### The data
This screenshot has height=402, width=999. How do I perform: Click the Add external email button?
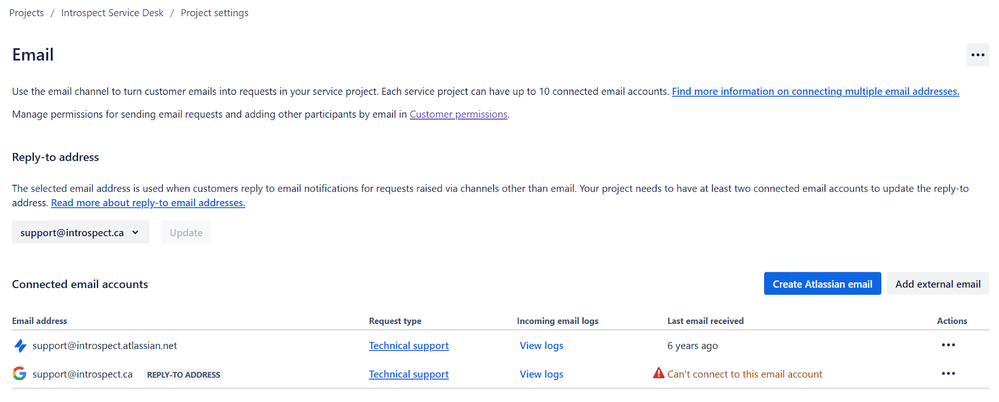(937, 284)
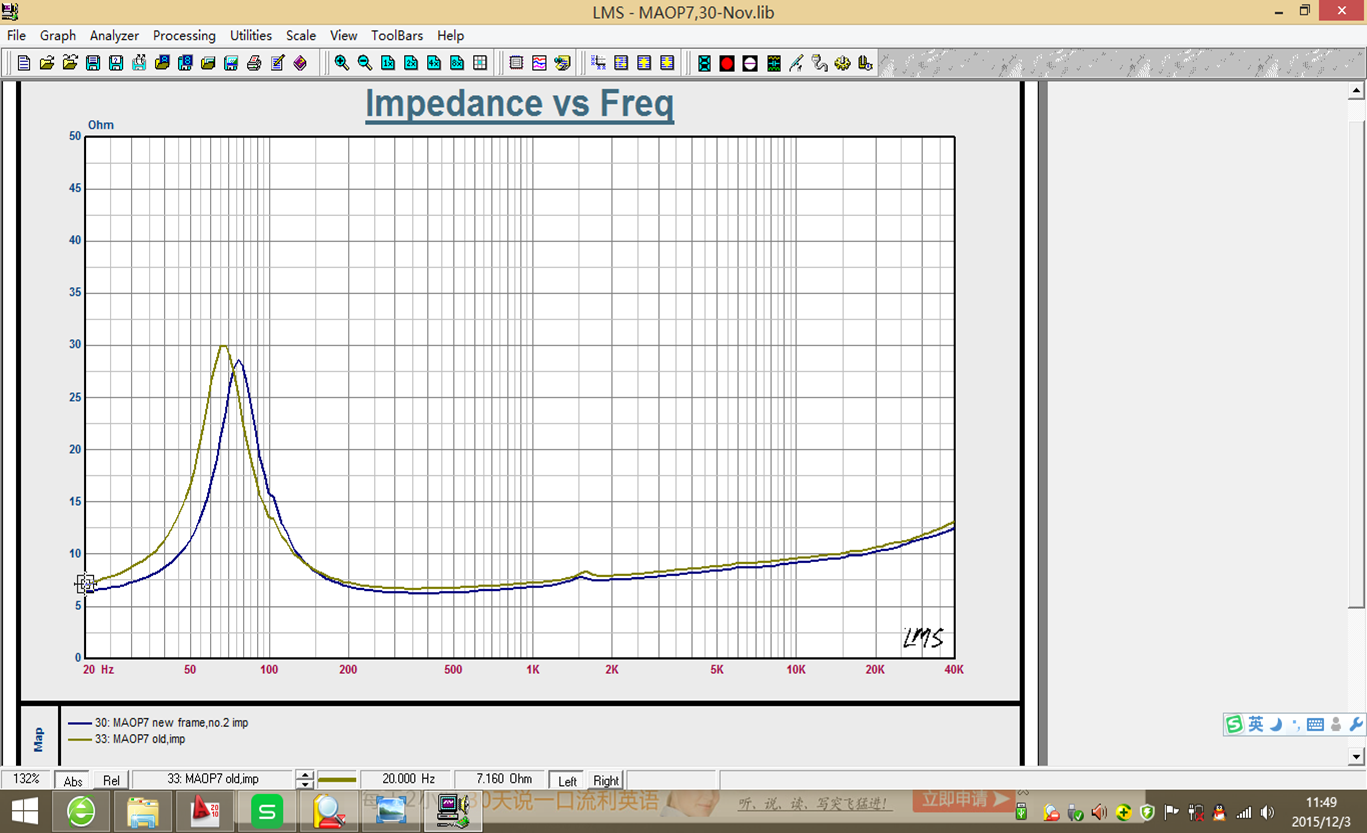The height and width of the screenshot is (833, 1367).
Task: Step the curve selector spinner arrows
Action: pos(306,779)
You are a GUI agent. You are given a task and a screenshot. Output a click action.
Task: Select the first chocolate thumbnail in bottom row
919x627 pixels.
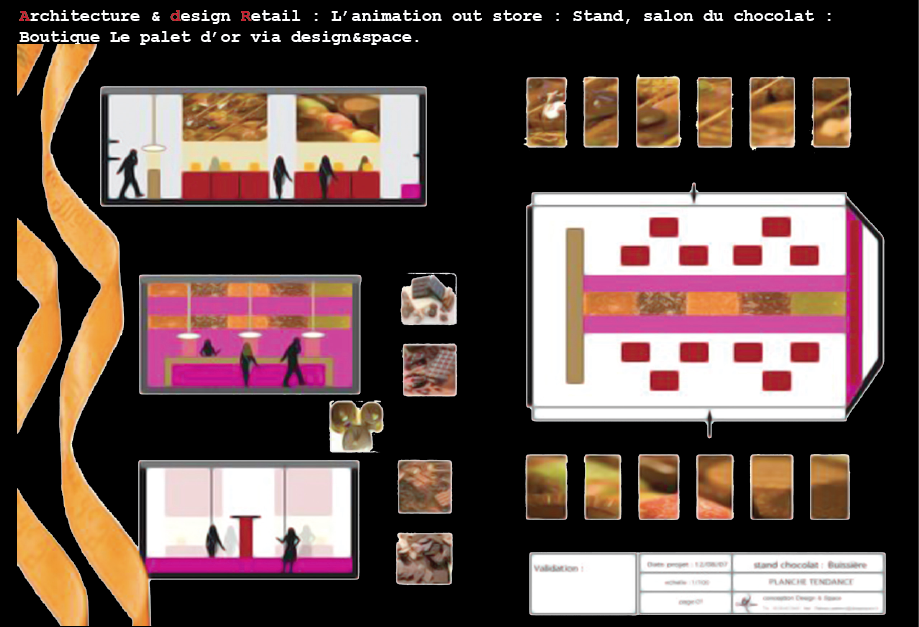point(546,487)
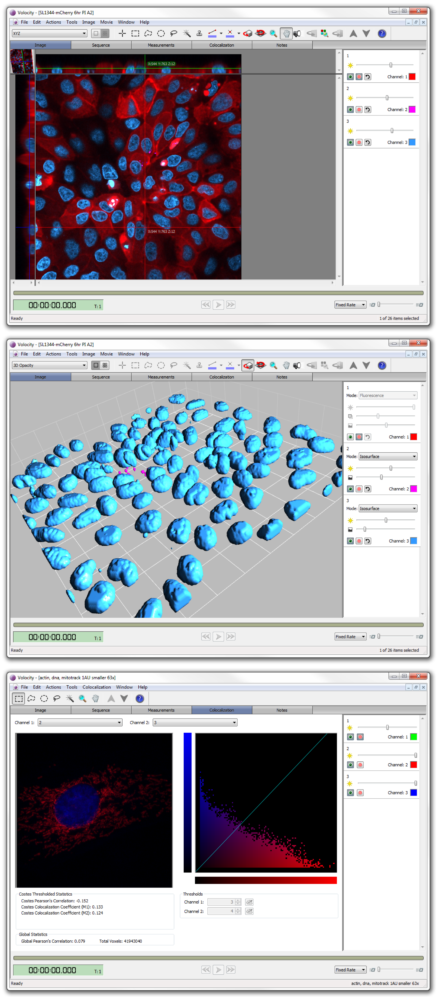The image size is (438, 1000).
Task: Select the magic wand tool in top window
Action: tap(187, 33)
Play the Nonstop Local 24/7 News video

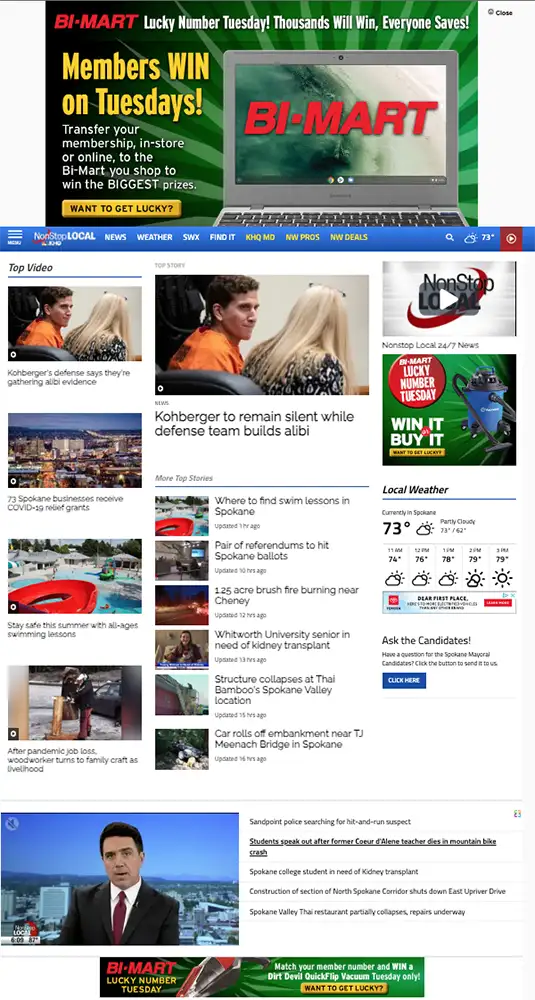tap(449, 298)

### About this exercise
Only the lines from the one that holds "Task: Select the first" through the final line of the material should be reproduced, word for word, with the pictures omitted.

### Finished task
Task: Select the first chocolate thumbnail in bottom row
919x627 pixels.
point(546,487)
The image size is (438, 1000).
Task: Select the magic wand tool in top window
Action: tap(187, 33)
Play the Nonstop Local 24/7 News video

tap(449, 298)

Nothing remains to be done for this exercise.